FPÖ-Karlsböck: Pflegeberufe müssen attraktiver gemacht werden

Wien (OTS) - "Die Berufe in der Gesundheits- und Krankenpflege müssen rasch attraktiver gemacht werden, sonst droht uns binnen kürzester Zeit ein Pflegenotstand gigantischen Ausmaßes", warnte heute der freiheitliche Ärztesprecher NAbg. Dr. Andreas Karlsböck. Derzeit würden bereits rund 7.000 Pflegekräfte fehlen, Tendenz steigend, so Karlsböck.

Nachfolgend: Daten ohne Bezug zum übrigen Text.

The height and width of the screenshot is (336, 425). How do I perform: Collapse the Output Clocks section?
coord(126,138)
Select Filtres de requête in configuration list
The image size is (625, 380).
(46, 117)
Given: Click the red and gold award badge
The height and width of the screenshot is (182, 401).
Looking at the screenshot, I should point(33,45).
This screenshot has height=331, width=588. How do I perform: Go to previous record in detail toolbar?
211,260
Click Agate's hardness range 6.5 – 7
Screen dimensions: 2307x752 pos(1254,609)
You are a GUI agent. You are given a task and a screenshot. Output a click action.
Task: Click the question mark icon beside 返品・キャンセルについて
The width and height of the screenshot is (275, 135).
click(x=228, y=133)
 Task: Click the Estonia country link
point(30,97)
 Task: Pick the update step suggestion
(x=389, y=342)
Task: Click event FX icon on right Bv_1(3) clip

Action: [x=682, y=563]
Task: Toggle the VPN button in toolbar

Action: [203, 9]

"Gesundheits- und Krankenpflegeberufe gelten laut jüngster Studie als wichtig, verantwortungsvoll, unentbehrlich sowie zukunftssicher -haben also das beste Image, so Karlsböck, der darauf verwies, dass diese Berufe aber auch anstrengend und beanspruchend seien. Hier müsse man ansetzen um diese Berufe auch für junge Menschen attraktiv zu machen, forderte der freiheitliche Ärztesprecher.

Der Bedarf an Gesundheits- und Krankenpflegepersonal werde dramatisch zunehmen, da immer mehr Menschen immer älter würden, so Karlsböck. Sparen sei hier der falsche Weg. Es müsste ganz im Gegenteil massiv in die Ausbildung investiert werden und auch die Entlohnung der hohen psychischen und physischen Beanspruchung angepasst werden, forderte Karlsböck.

Bedauerlicherweise seien derzeit keinerlei diesbezügliche Aktivitäten der Rot-Schwarzen Bundesregierung zu erkennen, kritisierte Karlsböck, der dies als Verrat an der ältern Bevölkerung bezeichnete. "In Österreich werden Pflegebedürftige einfach im Regen stehen gelassen. Konzepte für die zukünftige Entwicklung gibt es keine", so Karlsböck, der den Gesundheitsminister dringend aufforderte aktiv zu werden.